WORK REQUIRED - The following entries are to be retyped in full, exactly as written.

WORKING DATA -
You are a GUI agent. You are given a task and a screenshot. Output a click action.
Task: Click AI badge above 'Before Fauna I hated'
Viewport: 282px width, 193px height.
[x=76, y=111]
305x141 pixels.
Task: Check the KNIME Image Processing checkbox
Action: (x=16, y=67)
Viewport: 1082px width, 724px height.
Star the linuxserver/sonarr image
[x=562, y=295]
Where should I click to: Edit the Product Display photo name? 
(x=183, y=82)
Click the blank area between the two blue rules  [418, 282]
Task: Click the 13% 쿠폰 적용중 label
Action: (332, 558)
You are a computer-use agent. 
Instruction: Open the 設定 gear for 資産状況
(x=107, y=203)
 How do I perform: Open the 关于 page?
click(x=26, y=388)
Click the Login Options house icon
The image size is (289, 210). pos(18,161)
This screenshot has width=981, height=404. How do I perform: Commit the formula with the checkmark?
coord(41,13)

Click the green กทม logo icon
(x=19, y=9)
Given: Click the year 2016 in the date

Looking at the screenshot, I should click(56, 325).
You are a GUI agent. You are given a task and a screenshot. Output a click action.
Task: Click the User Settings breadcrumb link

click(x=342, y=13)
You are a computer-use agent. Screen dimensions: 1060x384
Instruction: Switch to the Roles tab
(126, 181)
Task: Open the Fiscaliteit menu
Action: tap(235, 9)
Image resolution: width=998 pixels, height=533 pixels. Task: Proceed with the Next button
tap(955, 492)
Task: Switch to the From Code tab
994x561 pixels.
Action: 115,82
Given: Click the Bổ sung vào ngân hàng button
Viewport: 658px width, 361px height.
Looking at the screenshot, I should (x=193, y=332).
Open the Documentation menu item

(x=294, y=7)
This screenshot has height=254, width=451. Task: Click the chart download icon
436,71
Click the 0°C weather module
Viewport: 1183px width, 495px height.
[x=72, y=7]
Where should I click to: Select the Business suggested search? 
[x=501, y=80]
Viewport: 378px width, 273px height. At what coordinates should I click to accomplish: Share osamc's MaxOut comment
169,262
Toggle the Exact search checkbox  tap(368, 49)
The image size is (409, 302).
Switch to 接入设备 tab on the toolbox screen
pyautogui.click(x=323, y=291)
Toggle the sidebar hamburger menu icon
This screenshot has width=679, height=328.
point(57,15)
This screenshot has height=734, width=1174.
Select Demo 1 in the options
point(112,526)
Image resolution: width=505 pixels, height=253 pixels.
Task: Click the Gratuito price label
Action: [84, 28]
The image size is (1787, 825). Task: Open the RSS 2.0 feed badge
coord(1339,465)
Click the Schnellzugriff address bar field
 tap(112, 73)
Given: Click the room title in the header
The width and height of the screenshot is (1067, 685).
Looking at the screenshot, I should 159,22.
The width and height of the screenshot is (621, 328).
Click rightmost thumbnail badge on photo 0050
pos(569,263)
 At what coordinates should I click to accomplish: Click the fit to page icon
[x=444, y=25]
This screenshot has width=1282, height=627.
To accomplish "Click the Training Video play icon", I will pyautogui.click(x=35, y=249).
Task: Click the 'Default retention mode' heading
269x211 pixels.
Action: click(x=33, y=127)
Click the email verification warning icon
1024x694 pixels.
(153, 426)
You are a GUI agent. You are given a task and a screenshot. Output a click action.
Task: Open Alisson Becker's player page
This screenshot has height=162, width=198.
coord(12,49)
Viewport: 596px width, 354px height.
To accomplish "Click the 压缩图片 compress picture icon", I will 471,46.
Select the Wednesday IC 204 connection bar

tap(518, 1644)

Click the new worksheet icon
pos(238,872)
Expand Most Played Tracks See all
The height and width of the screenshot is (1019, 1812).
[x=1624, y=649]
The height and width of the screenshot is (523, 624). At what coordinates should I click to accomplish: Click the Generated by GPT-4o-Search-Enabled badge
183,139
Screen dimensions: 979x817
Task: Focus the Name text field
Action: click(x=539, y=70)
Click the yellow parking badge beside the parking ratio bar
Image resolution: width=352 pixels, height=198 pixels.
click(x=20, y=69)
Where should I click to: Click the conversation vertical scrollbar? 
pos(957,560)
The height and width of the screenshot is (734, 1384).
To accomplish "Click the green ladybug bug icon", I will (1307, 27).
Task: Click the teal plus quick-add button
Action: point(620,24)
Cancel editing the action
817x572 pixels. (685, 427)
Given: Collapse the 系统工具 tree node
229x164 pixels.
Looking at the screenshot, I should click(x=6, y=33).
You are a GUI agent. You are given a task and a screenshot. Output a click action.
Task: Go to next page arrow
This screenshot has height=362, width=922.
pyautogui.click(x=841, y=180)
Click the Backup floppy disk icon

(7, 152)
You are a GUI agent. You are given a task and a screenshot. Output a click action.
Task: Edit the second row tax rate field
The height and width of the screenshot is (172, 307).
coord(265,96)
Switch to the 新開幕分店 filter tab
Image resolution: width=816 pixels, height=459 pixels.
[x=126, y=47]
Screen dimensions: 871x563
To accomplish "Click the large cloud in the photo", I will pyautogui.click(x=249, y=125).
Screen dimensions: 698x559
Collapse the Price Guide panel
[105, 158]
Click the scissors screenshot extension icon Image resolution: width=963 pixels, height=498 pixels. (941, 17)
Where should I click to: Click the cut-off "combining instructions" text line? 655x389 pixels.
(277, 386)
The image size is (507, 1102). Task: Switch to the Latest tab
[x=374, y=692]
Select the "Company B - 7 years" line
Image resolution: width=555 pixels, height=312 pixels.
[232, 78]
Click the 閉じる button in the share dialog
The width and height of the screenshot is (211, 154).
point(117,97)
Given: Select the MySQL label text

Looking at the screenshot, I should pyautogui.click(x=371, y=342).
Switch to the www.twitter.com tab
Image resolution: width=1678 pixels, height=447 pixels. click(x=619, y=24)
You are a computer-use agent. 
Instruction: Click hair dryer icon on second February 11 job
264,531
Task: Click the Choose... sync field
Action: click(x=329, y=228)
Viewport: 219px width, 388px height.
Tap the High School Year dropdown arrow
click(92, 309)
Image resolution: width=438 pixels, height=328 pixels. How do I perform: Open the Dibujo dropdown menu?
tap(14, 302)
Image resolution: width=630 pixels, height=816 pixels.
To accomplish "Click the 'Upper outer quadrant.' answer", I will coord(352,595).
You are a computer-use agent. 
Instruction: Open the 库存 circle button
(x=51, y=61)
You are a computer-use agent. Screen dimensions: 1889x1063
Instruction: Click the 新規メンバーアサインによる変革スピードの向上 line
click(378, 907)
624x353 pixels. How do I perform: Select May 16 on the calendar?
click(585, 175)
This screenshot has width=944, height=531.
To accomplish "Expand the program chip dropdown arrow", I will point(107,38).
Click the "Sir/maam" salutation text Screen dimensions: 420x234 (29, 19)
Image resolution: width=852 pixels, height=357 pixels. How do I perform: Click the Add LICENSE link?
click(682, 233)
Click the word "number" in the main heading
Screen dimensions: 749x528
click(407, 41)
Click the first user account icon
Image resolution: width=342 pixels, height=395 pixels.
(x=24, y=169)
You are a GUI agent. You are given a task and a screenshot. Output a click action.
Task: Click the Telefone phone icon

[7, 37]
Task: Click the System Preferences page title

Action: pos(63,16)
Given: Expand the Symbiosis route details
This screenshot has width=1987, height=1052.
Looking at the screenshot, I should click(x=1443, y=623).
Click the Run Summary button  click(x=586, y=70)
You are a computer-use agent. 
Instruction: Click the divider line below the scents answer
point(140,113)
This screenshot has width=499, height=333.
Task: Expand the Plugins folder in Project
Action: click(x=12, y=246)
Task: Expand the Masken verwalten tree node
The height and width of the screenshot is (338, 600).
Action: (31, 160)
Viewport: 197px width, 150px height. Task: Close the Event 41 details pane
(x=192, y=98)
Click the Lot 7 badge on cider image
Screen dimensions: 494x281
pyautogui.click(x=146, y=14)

YOUR RESPONSE -
You are a GUI agent. You are given a task and a screenshot. Output a click action.
Task: Click AI badge above 'Before Fauna I hated'
Viewport: 282px width, 193px height.
[x=76, y=111]
305x141 pixels.
Task: Check the KNIME Image Processing checkbox
Action: (x=16, y=67)
Viewport: 1082px width, 724px height.
Star the linuxserver/sonarr image
[x=562, y=295]
Where should I click to: Edit the Product Display photo name? 
(x=183, y=82)
Click the blank area between the two blue rules  [418, 282]
Task: Click the 13% 쿠폰 적용중 label
Action: (332, 558)
You are a computer-use agent. 
Instruction: Open the 設定 gear for 資産状況
(x=107, y=203)
 How do I perform: Open the 关于 page?
click(x=26, y=388)
Click the Login Options house icon
The image size is (289, 210). pos(18,161)
This screenshot has width=981, height=404. How do I perform: Commit the formula with the checkmark?
coord(41,13)

Click the green กทม logo icon
(x=19, y=9)
Given: Click the year 2016 in the date

Looking at the screenshot, I should click(56, 325).
You are a GUI agent. You are given a task and a screenshot. Output a click action.
Task: Click the User Settings breadcrumb link

click(x=342, y=13)
You are a computer-use agent. Screen dimensions: 1060x384
Instruction: Switch to the Roles tab
(126, 181)
Task: Open the Fiscaliteit menu
Action: tap(235, 9)
Image resolution: width=998 pixels, height=533 pixels. Task: Proceed with the Next button
tap(955, 492)
Task: Switch to the From Code tab
994x561 pixels.
Action: 115,82
Given: Click the Bổ sung vào ngân hàng button
Viewport: 658px width, 361px height.
Looking at the screenshot, I should (x=193, y=332).
Open the Documentation menu item

(x=294, y=7)
This screenshot has height=254, width=451. Task: Click the chart download icon
436,71
Click the 0°C weather module
Viewport: 1183px width, 495px height.
[x=72, y=7]
Where should I click to: Select the Business suggested search? 
[x=501, y=80]
Viewport: 378px width, 273px height. At what coordinates should I click to accomplish: Share osamc's MaxOut comment
169,262
Toggle the Exact search checkbox  tap(368, 49)
The image size is (409, 302).
Switch to 接入设备 tab on the toolbox screen
pyautogui.click(x=323, y=291)
Toggle the sidebar hamburger menu icon
This screenshot has width=679, height=328.
point(57,15)
This screenshot has height=734, width=1174.
Select Demo 1 in the options
point(112,526)
Image resolution: width=505 pixels, height=253 pixels.
Task: Click the Gratuito price label
Action: [84, 28]
The image size is (1787, 825). Task: Open the RSS 2.0 feed badge
coord(1339,465)
Click the Schnellzugriff address bar field
 tap(112, 73)
Given: Click the room title in the header
The width and height of the screenshot is (1067, 685).
Looking at the screenshot, I should 159,22.
The width and height of the screenshot is (621, 328).
Click rightmost thumbnail badge on photo 0050
pos(569,263)
 At what coordinates should I click to accomplish: Click the fit to page icon
[x=444, y=25]
This screenshot has width=1282, height=627.
To accomplish "Click the Training Video play icon", I will pyautogui.click(x=35, y=249).
Task: Click the 'Default retention mode' heading
269x211 pixels.
Action: click(x=33, y=127)
Click the email verification warning icon
1024x694 pixels.
(153, 426)
You are a GUI agent. You are given a task and a screenshot. Output a click action.
Task: Open Alisson Becker's player page
This screenshot has height=162, width=198.
coord(12,49)
Viewport: 596px width, 354px height.
To accomplish "Click the 压缩图片 compress picture icon", I will 471,46.
Select the Wednesday IC 204 connection bar

tap(518, 1644)

Click the new worksheet icon
pos(238,872)
Expand Most Played Tracks See all
The height and width of the screenshot is (1019, 1812).
[x=1624, y=649]
The height and width of the screenshot is (523, 624). At what coordinates should I click to accomplish: Click the Generated by GPT-4o-Search-Enabled badge
183,139
Screen dimensions: 979x817
Task: Focus the Name text field
Action: click(x=539, y=70)
Click the yellow parking badge beside the parking ratio bar
Image resolution: width=352 pixels, height=198 pixels.
click(x=20, y=69)
Where should I click to: Click the conversation vertical scrollbar? 
pos(957,560)
The height and width of the screenshot is (734, 1384).
To accomplish "Click the green ladybug bug icon", I will (1307, 27).
Task: Click the teal plus quick-add button
Action: point(620,24)
Cancel editing the action
817x572 pixels. (685, 427)
Given: Collapse the 系统工具 tree node
229x164 pixels.
Looking at the screenshot, I should click(x=6, y=33).
You are a GUI agent. You are given a task and a screenshot. Output a click action.
Task: Go to next page arrow
This screenshot has height=362, width=922.
pyautogui.click(x=841, y=180)
Click the Backup floppy disk icon

(7, 152)
You are a GUI agent. You are given a task and a screenshot. Output a click action.
Task: Edit the second row tax rate field
The height and width of the screenshot is (172, 307).
coord(265,96)
Switch to the 新開幕分店 filter tab
Image resolution: width=816 pixels, height=459 pixels.
[x=126, y=47]
Screen dimensions: 871x563
To accomplish "Click the large cloud in the photo", I will pyautogui.click(x=249, y=125).
Screen dimensions: 698x559
Collapse the Price Guide panel
[105, 158]
Click the scissors screenshot extension icon Image resolution: width=963 pixels, height=498 pixels. (941, 17)
Where should I click to: Click the cut-off "combining instructions" text line? 655x389 pixels.
(277, 386)
The image size is (507, 1102). Task: Switch to the Latest tab
[x=374, y=692]
Select the "Company B - 7 years" line
Image resolution: width=555 pixels, height=312 pixels.
[232, 78]
Click the 閉じる button in the share dialog
The width and height of the screenshot is (211, 154).
point(117,97)
Given: Select the MySQL label text

Looking at the screenshot, I should pyautogui.click(x=371, y=342).
Switch to the www.twitter.com tab
Image resolution: width=1678 pixels, height=447 pixels. click(x=619, y=24)
You are a computer-use agent. 
Instruction: Click hair dryer icon on second February 11 job
264,531
Task: Click the Choose... sync field
Action: click(x=329, y=228)
Viewport: 219px width, 388px height.
Tap the High School Year dropdown arrow
click(92, 309)
Image resolution: width=438 pixels, height=328 pixels. How do I perform: Open the Dibujo dropdown menu?
tap(14, 302)
Image resolution: width=630 pixels, height=816 pixels.
To accomplish "Click the 'Upper outer quadrant.' answer", I will coord(352,595).
You are a computer-use agent. 
Instruction: Open the 库存 circle button
(x=51, y=61)
You are a computer-use agent. Screen dimensions: 1889x1063
Instruction: Click the 新規メンバーアサインによる変革スピードの向上 line
click(378, 907)
624x353 pixels. How do I perform: Select May 16 on the calendar?
click(585, 175)
This screenshot has width=944, height=531.
To accomplish "Expand the program chip dropdown arrow", I will point(107,38).
Click the "Sir/maam" salutation text Screen dimensions: 420x234 (29, 19)
Image resolution: width=852 pixels, height=357 pixels. How do I perform: Click the Add LICENSE link?
click(682, 233)
Click the word "number" in the main heading
Screen dimensions: 749x528
click(407, 41)
Click the first user account icon
Image resolution: width=342 pixels, height=395 pixels.
(x=24, y=169)
You are a GUI agent. You are given a task and a screenshot. Output a click action.
Task: Click the Telefone phone icon

[7, 37]
Task: Click the System Preferences page title

Action: pos(63,16)
Given: Expand the Symbiosis route details
This screenshot has width=1987, height=1052.
Looking at the screenshot, I should click(x=1443, y=623).
Click the Run Summary button  click(x=586, y=70)
You are a computer-use agent. 
Instruction: Click the divider line below the scents answer
point(140,113)
This screenshot has width=499, height=333.
Task: Expand the Plugins folder in Project
Action: click(x=12, y=246)
Task: Expand the Masken verwalten tree node
The height and width of the screenshot is (338, 600).
Action: (31, 160)
Viewport: 197px width, 150px height. Task: Close the Event 41 details pane
(x=192, y=98)
Click the Lot 7 badge on cider image
Screen dimensions: 494x281
pyautogui.click(x=146, y=14)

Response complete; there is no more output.